* MATERIALS PROVIDED
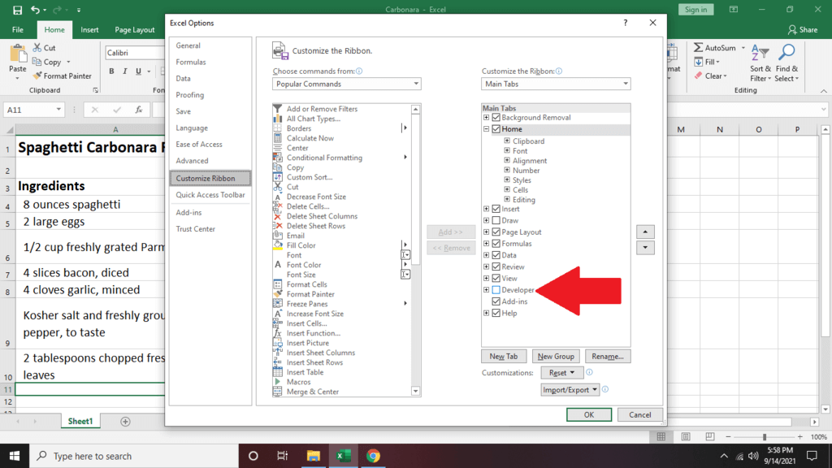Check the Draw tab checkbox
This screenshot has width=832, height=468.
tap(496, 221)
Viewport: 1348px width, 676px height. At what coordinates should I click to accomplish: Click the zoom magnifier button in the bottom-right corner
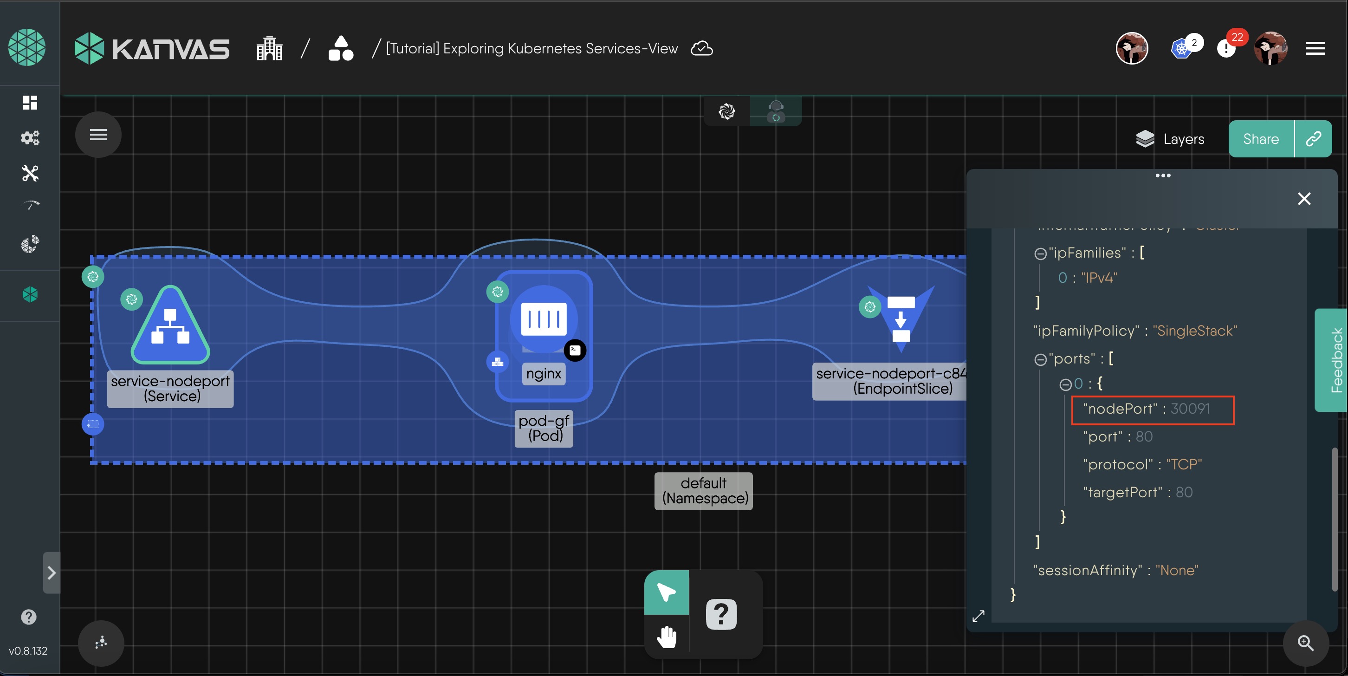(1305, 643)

--

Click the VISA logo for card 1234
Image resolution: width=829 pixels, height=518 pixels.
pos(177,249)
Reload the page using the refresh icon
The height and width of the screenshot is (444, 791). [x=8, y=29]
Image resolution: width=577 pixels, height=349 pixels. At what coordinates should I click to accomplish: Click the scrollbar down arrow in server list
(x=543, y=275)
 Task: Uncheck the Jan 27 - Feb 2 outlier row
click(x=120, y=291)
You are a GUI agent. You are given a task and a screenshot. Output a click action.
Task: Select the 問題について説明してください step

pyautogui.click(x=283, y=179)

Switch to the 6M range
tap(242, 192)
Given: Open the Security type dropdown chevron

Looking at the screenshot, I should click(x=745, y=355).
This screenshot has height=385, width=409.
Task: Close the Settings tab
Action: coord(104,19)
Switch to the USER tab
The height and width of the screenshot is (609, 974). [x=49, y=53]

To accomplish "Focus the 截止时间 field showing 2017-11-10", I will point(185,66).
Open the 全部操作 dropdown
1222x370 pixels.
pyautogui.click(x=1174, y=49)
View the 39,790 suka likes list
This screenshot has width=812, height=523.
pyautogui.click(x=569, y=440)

* EXERCISE OBJECTIVE
Reproduce the material verbatim, starting at the line containing "Task: Uncheck the Jan 27 - Feb 2 outlier row" and ending with the line containing "pyautogui.click(x=569, y=440)", both included.

* SOLUTION FOR THIS EXERCISE
 Task: Uncheck the Jan 27 - Feb 2 outlier row
click(x=120, y=291)
You are a GUI agent. You are given a task and a screenshot. Output a click action.
Task: Select the 問題について説明してください step

pyautogui.click(x=283, y=179)

Switch to the 6M range
tap(242, 192)
Given: Open the Security type dropdown chevron

Looking at the screenshot, I should click(x=745, y=355).
This screenshot has height=385, width=409.
Task: Close the Settings tab
Action: coord(104,19)
Switch to the USER tab
The height and width of the screenshot is (609, 974). [x=49, y=53]

To accomplish "Focus the 截止时间 field showing 2017-11-10", I will point(185,66).
Open the 全部操作 dropdown
1222x370 pixels.
pyautogui.click(x=1174, y=49)
View the 39,790 suka likes list
This screenshot has width=812, height=523.
pyautogui.click(x=569, y=440)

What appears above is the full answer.